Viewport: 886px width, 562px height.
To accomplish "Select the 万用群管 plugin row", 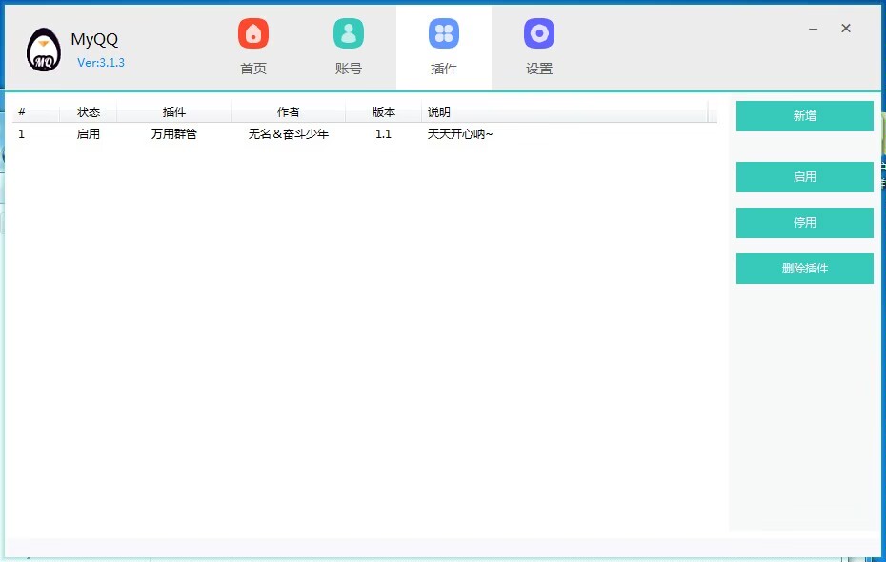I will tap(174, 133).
---
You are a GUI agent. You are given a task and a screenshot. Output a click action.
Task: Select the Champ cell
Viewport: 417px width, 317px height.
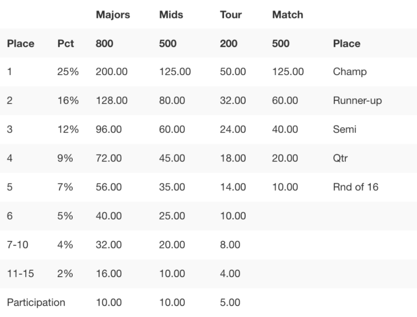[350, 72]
--
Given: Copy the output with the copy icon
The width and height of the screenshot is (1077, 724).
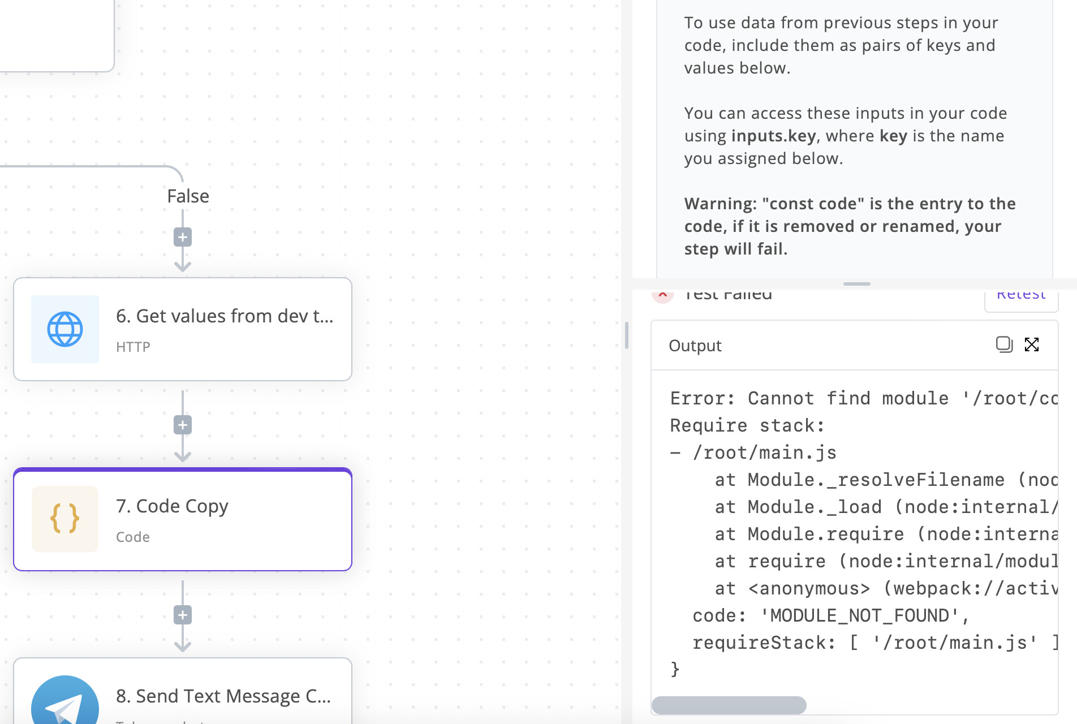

[What is being asked]:
Search the listing above for the lines with "Given: Copy the output with the copy icon" and "The width and", then output those lines and all lines between them exactly.

[Expected output]:
Given: Copy the output with the copy icon
The width and height of the screenshot is (1077, 724).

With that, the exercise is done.